===== SOURCE DATA

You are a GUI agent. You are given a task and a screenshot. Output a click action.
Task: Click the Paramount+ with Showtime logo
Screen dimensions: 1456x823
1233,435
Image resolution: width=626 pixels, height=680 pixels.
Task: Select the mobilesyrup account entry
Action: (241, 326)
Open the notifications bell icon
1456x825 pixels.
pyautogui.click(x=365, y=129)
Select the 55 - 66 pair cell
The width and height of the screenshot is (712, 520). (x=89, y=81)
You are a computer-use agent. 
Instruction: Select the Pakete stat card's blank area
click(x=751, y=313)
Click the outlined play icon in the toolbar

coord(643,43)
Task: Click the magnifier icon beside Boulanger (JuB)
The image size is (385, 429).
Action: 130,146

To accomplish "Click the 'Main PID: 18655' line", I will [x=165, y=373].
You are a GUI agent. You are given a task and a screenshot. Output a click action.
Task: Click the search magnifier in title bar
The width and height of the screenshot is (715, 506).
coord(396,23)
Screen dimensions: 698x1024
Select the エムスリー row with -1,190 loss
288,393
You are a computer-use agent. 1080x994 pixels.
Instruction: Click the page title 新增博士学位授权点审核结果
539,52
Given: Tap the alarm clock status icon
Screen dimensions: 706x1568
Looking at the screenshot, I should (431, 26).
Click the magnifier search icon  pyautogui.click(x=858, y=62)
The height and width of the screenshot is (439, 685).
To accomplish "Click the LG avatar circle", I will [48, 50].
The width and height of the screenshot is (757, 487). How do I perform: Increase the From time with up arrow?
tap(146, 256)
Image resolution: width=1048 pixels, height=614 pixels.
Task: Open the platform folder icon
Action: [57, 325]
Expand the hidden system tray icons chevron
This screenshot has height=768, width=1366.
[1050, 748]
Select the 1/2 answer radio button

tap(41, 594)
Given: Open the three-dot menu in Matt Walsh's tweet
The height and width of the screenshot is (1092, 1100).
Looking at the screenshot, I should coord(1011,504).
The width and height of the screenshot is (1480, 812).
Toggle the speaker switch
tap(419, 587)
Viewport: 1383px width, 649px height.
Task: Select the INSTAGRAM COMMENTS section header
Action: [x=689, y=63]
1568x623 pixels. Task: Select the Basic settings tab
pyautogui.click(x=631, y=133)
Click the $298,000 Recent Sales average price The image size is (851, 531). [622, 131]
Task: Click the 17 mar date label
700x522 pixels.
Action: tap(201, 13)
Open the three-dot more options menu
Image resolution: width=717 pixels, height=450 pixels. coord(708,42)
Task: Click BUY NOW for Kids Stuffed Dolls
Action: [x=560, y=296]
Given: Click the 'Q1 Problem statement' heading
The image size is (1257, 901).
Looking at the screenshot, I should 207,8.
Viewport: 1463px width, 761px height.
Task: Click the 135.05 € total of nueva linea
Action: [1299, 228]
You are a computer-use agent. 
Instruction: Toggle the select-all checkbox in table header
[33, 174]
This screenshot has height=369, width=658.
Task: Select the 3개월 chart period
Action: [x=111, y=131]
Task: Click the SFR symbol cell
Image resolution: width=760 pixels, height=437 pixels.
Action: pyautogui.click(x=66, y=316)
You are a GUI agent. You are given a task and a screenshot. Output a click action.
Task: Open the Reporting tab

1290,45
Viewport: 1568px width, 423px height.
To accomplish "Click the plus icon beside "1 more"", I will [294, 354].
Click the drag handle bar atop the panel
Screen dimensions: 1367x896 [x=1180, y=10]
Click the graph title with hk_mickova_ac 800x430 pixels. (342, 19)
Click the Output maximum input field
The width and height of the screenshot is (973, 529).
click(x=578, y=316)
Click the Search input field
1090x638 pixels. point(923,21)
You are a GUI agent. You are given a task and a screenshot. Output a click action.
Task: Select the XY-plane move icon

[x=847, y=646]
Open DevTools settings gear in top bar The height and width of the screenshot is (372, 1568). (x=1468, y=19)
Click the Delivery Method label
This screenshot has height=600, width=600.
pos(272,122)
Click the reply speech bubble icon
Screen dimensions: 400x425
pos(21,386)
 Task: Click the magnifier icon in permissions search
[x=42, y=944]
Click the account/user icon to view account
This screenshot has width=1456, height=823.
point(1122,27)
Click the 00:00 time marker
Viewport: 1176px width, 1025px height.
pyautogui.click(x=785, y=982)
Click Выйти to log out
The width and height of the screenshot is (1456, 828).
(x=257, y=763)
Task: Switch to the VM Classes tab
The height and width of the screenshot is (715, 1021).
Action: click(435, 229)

==========

Write out the data once more, word for word.

EXERCISE OUTPUT
You are a GUI agent. You are given a task and a screenshot. Output a click action.
Task: Click the Paramount+ with Showtime logo
Screen dimensions: 1456x823
1233,435
Image resolution: width=626 pixels, height=680 pixels.
Task: Select the mobilesyrup account entry
Action: (241, 326)
Open the notifications bell icon
1456x825 pixels.
pyautogui.click(x=365, y=129)
Select the 55 - 66 pair cell
The width and height of the screenshot is (712, 520). (x=89, y=81)
You are a computer-use agent. 
Instruction: Select the Pakete stat card's blank area
click(x=751, y=313)
Click the outlined play icon in the toolbar

coord(643,43)
Task: Click the magnifier icon beside Boulanger (JuB)
The image size is (385, 429).
Action: 130,146

To accomplish "Click the 'Main PID: 18655' line", I will [x=165, y=373].
You are a GUI agent. You are given a task and a screenshot. Output a click action.
Task: Click the search magnifier in title bar
The width and height of the screenshot is (715, 506).
coord(396,23)
Screen dimensions: 698x1024
Select the エムスリー row with -1,190 loss
288,393
You are a computer-use agent. 1080x994 pixels.
Instruction: Click the page title 新增博士学位授权点审核结果
539,52
Given: Tap the alarm clock status icon
Screen dimensions: 706x1568
Looking at the screenshot, I should (431, 26).
Click the magnifier search icon  pyautogui.click(x=858, y=62)
The height and width of the screenshot is (439, 685).
To accomplish "Click the LG avatar circle", I will [48, 50].
The width and height of the screenshot is (757, 487). How do I perform: Increase the From time with up arrow?
tap(146, 256)
Image resolution: width=1048 pixels, height=614 pixels.
Task: Open the platform folder icon
Action: [57, 325]
Expand the hidden system tray icons chevron
This screenshot has height=768, width=1366.
[1050, 748]
Select the 1/2 answer radio button

tap(41, 594)
Given: Open the three-dot menu in Matt Walsh's tweet
The height and width of the screenshot is (1092, 1100).
Looking at the screenshot, I should coord(1011,504).
The width and height of the screenshot is (1480, 812).
Toggle the speaker switch
tap(419, 587)
Viewport: 1383px width, 649px height.
Task: Select the INSTAGRAM COMMENTS section header
Action: [x=689, y=63]
1568x623 pixels. Task: Select the Basic settings tab
pyautogui.click(x=631, y=133)
Click the $298,000 Recent Sales average price The image size is (851, 531). [622, 131]
Task: Click the 17 mar date label
700x522 pixels.
Action: tap(201, 13)
Open the three-dot more options menu
Image resolution: width=717 pixels, height=450 pixels. coord(708,42)
Task: Click BUY NOW for Kids Stuffed Dolls
Action: [x=560, y=296]
Given: Click the 'Q1 Problem statement' heading
The image size is (1257, 901).
Looking at the screenshot, I should 207,8.
Viewport: 1463px width, 761px height.
Task: Click the 135.05 € total of nueva linea
Action: [1299, 228]
You are a computer-use agent. 
Instruction: Toggle the select-all checkbox in table header
[33, 174]
This screenshot has height=369, width=658.
Task: Select the 3개월 chart period
Action: [x=111, y=131]
Task: Click the SFR symbol cell
Image resolution: width=760 pixels, height=437 pixels.
Action: pyautogui.click(x=66, y=316)
You are a GUI agent. You are given a task and a screenshot. Output a click action.
Task: Open the Reporting tab

1290,45
Viewport: 1568px width, 423px height.
To accomplish "Click the plus icon beside "1 more"", I will [294, 354].
Click the drag handle bar atop the panel
Screen dimensions: 1367x896 [x=1180, y=10]
Click the graph title with hk_mickova_ac 800x430 pixels. (342, 19)
Click the Output maximum input field
The width and height of the screenshot is (973, 529).
click(x=578, y=316)
Click the Search input field
1090x638 pixels. point(923,21)
You are a GUI agent. You are given a task and a screenshot. Output a click action.
Task: Select the XY-plane move icon

[x=847, y=646]
Open DevTools settings gear in top bar The height and width of the screenshot is (372, 1568). (x=1468, y=19)
Click the Delivery Method label
This screenshot has height=600, width=600.
pos(272,122)
Click the reply speech bubble icon
Screen dimensions: 400x425
pos(21,386)
 Task: Click the magnifier icon in permissions search
[x=42, y=944]
Click the account/user icon to view account
This screenshot has width=1456, height=823.
point(1122,27)
Click the 00:00 time marker
Viewport: 1176px width, 1025px height.
pyautogui.click(x=785, y=982)
Click Выйти to log out
The width and height of the screenshot is (1456, 828).
(x=257, y=763)
Task: Switch to the VM Classes tab
The height and width of the screenshot is (715, 1021).
Action: click(435, 229)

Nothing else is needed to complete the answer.